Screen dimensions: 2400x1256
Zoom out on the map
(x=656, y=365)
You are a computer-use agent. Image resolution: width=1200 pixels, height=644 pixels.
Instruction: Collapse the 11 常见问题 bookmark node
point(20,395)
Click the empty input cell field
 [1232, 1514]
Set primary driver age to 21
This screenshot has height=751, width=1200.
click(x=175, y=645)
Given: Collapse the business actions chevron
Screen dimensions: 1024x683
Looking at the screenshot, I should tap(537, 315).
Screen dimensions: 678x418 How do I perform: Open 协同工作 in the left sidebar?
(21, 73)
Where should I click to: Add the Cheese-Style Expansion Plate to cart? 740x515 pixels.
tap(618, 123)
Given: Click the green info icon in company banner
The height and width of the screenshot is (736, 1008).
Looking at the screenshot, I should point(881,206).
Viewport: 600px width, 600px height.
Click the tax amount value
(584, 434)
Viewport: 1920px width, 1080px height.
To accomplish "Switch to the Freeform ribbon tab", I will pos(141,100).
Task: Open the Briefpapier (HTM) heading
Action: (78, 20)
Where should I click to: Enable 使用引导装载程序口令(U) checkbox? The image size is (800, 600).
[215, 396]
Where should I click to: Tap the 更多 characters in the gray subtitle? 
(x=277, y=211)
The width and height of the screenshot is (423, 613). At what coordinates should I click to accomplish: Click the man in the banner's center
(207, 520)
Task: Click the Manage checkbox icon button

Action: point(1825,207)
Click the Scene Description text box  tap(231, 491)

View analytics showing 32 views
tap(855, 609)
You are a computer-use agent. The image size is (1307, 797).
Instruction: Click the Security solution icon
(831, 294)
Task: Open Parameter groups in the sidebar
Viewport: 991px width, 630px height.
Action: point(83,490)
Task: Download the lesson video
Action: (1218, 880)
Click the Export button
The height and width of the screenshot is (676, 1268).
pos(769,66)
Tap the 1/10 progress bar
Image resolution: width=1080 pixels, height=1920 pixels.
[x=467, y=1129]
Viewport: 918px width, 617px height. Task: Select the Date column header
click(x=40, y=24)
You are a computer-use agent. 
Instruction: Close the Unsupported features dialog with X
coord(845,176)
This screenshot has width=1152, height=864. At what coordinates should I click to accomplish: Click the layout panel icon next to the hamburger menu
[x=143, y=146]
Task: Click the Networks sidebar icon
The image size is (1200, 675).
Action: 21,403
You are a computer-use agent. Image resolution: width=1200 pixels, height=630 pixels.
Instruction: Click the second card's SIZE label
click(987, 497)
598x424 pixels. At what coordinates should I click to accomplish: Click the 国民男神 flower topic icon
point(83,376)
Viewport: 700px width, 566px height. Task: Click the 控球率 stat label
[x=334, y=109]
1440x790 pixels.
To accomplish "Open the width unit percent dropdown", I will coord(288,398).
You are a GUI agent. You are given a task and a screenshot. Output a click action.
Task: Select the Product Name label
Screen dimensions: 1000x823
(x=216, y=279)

Description of the task
Update the records above by changing every "sidebar" to "side panel" and leaving everything else as it is.

Exercise answer
Screen dimensions: 2400x1256
Zoom out on the map
(x=656, y=365)
You are a computer-use agent. Image resolution: width=1200 pixels, height=644 pixels.
Instruction: Collapse the 11 常见问题 bookmark node
point(20,395)
Click the empty input cell field
 [1232, 1514]
Set primary driver age to 21
This screenshot has height=751, width=1200.
click(x=175, y=645)
Given: Collapse the business actions chevron
Screen dimensions: 1024x683
Looking at the screenshot, I should tap(537, 315).
Screen dimensions: 678x418 How do I perform: Open 协同工作 in the left side panel?
(21, 73)
Where should I click to: Add the Cheese-Style Expansion Plate to cart? 740x515 pixels.
tap(618, 123)
Given: Click the green info icon in company banner
The height and width of the screenshot is (736, 1008).
Looking at the screenshot, I should point(881,206).
Viewport: 600px width, 600px height.
Click the tax amount value
(584, 434)
Viewport: 1920px width, 1080px height.
To accomplish "Switch to the Freeform ribbon tab", I will pos(141,100).
Task: Open the Briefpapier (HTM) heading
Action: (78, 20)
Where should I click to: Enable 使用引导装载程序口令(U) checkbox? The image size is (800, 600).
[215, 396]
Where should I click to: Tap the 更多 characters in the gray subtitle? 
(x=277, y=211)
The width and height of the screenshot is (423, 613). At what coordinates should I click to accomplish: Click the man in the banner's center
(207, 520)
Task: Click the Manage checkbox icon button

Action: point(1825,207)
Click the Scene Description text box  tap(231, 491)

View analytics showing 32 views
tap(855, 609)
You are a computer-use agent. The image size is (1307, 797).
Instruction: Click the Security solution icon
(831, 294)
Task: Open Parameter groups in the side panel
Viewport: 991px width, 630px height.
Action: point(83,490)
Task: Download the lesson video
Action: (1218, 880)
Click the Export button
The height and width of the screenshot is (676, 1268).
pos(769,66)
Tap the 1/10 progress bar
Image resolution: width=1080 pixels, height=1920 pixels.
[x=467, y=1129]
Viewport: 918px width, 617px height. Task: Select the Date column header
click(x=40, y=24)
You are a computer-use agent. 
Instruction: Close the Unsupported features dialog with X
coord(845,176)
This screenshot has width=1152, height=864. At what coordinates should I click to accomplish: Click the layout panel icon next to the hamburger menu
[x=143, y=146]
Task: Click the Networks side panel icon
The image size is (1200, 675).
Action: 21,403
You are a computer-use agent. Image resolution: width=1200 pixels, height=630 pixels.
Instruction: Click the second card's SIZE label
click(987, 497)
598x424 pixels. At what coordinates should I click to accomplish: Click the 国民男神 flower topic icon
point(83,376)
Viewport: 700px width, 566px height. Task: Click the 控球率 stat label
[x=334, y=109]
1440x790 pixels.
To accomplish "Open the width unit percent dropdown", I will coord(288,398).
You are a GUI agent. You are given a task and a screenshot. Output a click action.
Task: Select the Product Name label
Screen dimensions: 1000x823
(x=216, y=279)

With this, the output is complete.